[BEGIN]
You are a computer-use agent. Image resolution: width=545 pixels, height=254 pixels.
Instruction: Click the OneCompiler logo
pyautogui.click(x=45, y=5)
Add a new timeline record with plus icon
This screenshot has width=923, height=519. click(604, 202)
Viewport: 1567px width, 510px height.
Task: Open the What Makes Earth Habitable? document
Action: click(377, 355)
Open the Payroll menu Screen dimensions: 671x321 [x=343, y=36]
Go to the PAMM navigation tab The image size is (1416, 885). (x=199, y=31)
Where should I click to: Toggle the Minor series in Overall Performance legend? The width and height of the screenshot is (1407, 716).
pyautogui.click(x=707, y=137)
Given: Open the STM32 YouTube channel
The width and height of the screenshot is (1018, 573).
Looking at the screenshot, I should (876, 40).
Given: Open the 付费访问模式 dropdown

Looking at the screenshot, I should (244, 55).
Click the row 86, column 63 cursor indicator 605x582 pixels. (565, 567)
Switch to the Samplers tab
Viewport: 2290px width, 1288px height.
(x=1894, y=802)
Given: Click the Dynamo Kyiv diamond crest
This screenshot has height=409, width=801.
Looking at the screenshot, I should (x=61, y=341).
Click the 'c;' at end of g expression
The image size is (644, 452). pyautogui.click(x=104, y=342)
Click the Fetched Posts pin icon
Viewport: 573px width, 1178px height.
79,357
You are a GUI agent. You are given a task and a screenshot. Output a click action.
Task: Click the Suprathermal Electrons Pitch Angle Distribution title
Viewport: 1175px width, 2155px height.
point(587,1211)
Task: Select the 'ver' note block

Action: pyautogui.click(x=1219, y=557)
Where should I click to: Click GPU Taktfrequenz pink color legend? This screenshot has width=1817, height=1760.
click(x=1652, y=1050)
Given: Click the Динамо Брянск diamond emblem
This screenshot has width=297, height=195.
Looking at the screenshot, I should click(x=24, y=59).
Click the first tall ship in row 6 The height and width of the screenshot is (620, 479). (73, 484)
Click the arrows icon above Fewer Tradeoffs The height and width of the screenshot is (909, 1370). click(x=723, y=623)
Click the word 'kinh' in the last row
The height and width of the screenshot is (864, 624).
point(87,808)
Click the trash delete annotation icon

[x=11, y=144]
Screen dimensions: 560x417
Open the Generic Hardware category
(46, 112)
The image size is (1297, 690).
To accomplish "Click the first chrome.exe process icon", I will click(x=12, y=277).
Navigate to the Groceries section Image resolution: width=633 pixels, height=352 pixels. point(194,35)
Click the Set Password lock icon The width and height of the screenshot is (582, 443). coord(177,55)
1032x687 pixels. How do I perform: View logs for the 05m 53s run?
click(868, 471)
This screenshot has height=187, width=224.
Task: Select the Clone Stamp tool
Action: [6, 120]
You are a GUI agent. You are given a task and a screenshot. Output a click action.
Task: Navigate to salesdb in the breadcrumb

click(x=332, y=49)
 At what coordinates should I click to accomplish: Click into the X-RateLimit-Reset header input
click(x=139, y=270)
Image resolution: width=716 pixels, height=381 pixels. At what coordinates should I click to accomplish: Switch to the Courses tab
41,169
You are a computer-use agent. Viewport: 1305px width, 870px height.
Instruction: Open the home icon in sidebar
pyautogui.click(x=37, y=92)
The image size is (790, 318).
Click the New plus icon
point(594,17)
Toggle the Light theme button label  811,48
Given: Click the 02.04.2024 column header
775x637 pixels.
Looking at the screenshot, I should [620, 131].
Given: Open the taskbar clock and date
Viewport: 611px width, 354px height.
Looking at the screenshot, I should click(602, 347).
[END]
Convert every line of the records above into a Markdown table with two columns, No. and Text. Number the rows in order and leave out blank lines.

| No. | Text |
|---|---|
| 1 | You are a computer-use agent. Image resolution: width=545 pixels, height=254 pixels. |
| 2 | Instruction: Click the OneCompiler logo |
| 3 | pyautogui.click(x=45, y=5) |
| 4 | Add a new timeline record with plus icon |
| 5 | This screenshot has width=923, height=519. click(604, 202) |
| 6 | Viewport: 1567px width, 510px height. |
| 7 | Task: Open the What Makes Earth Habitable? document |
| 8 | Action: click(377, 355) |
| 9 | Open the Payroll menu Screen dimensions: 671x321 [x=343, y=36] |
| 10 | Go to the PAMM navigation tab The image size is (1416, 885). (x=199, y=31) |
| 11 | Where should I click to: Toggle the Minor series in Overall Performance legend? The width and height of the screenshot is (1407, 716). |
| 12 | pyautogui.click(x=707, y=137) |
| 13 | Given: Open the STM32 YouTube channel |
| 14 | The width and height of the screenshot is (1018, 573). |
| 15 | Looking at the screenshot, I should (876, 40). |
| 16 | Given: Open the 付费访问模式 dropdown |
| 17 | Looking at the screenshot, I should (244, 55). |
| 18 | Click the row 86, column 63 cursor indicator 605x582 pixels. (565, 567) |
| 19 | Switch to the Samplers tab |
| 20 | Viewport: 2290px width, 1288px height. |
| 21 | (x=1894, y=802) |
| 22 | Given: Click the Dynamo Kyiv diamond crest |
| 23 | This screenshot has height=409, width=801. |
| 24 | Looking at the screenshot, I should (x=61, y=341). |
| 25 | Click the 'c;' at end of g expression |
| 26 | The image size is (644, 452). pyautogui.click(x=104, y=342) |
| 27 | Click the Fetched Posts pin icon |
| 28 | Viewport: 573px width, 1178px height. |
| 29 | 79,357 |
| 30 | You are a GUI agent. You are given a task and a screenshot. Output a click action. |
| 31 | Task: Click the Suprathermal Electrons Pitch Angle Distribution title |
| 32 | Viewport: 1175px width, 2155px height. |
| 33 | point(587,1211) |
| 34 | Task: Select the 'ver' note block |
| 35 | Action: pyautogui.click(x=1219, y=557) |
| 36 | Where should I click to: Click GPU Taktfrequenz pink color legend? This screenshot has width=1817, height=1760. |
| 37 | click(x=1652, y=1050) |
| 38 | Given: Click the Динамо Брянск diamond emblem |
| 39 | This screenshot has width=297, height=195. |
| 40 | Looking at the screenshot, I should click(x=24, y=59). |
| 41 | Click the first tall ship in row 6 The height and width of the screenshot is (620, 479). (73, 484) |
| 42 | Click the arrows icon above Fewer Tradeoffs The height and width of the screenshot is (909, 1370). click(x=723, y=623) |
| 43 | Click the word 'kinh' in the last row |
| 44 | The height and width of the screenshot is (864, 624). |
| 45 | point(87,808) |
| 46 | Click the trash delete annotation icon |
| 47 | [x=11, y=144] |
| 48 | Screen dimensions: 560x417 |
| 49 | Open the Generic Hardware category |
| 50 | (46, 112) |
| 51 | The image size is (1297, 690). |
| 52 | To accomplish "Click the first chrome.exe process icon", I will click(x=12, y=277). |
| 53 | Navigate to the Groceries section Image resolution: width=633 pixels, height=352 pixels. point(194,35) |
| 54 | Click the Set Password lock icon The width and height of the screenshot is (582, 443). coord(177,55) |
| 55 | 1032x687 pixels. How do I perform: View logs for the 05m 53s run? |
| 56 | click(868, 471) |
| 57 | This screenshot has height=187, width=224. |
| 58 | Task: Select the Clone Stamp tool |
| 59 | Action: [6, 120] |
| 60 | You are a GUI agent. You are given a task and a screenshot. Output a click action. |
| 61 | Task: Navigate to salesdb in the breadcrumb |
| 62 | click(x=332, y=49) |
| 63 |  At what coordinates should I click to accomplish: Click into the X-RateLimit-Reset header input |
| 64 | click(x=139, y=270) |
| 65 | Image resolution: width=716 pixels, height=381 pixels. At what coordinates should I click to accomplish: Switch to the Courses tab |
| 66 | 41,169 |
| 67 | You are a computer-use agent. Viewport: 1305px width, 870px height. |
| 68 | Instruction: Open the home icon in sidebar |
| 69 | pyautogui.click(x=37, y=92) |
| 70 | The image size is (790, 318). |
| 71 | Click the New plus icon |
| 72 | point(594,17) |
| 73 | Toggle the Light theme button label  811,48 |
| 74 | Given: Click the 02.04.2024 column header |
| 75 | 775x637 pixels. |
| 76 | Looking at the screenshot, I should [620, 131]. |
| 77 | Given: Open the taskbar clock and date |
| 78 | Viewport: 611px width, 354px height. |
| 79 | Looking at the screenshot, I should click(602, 347). |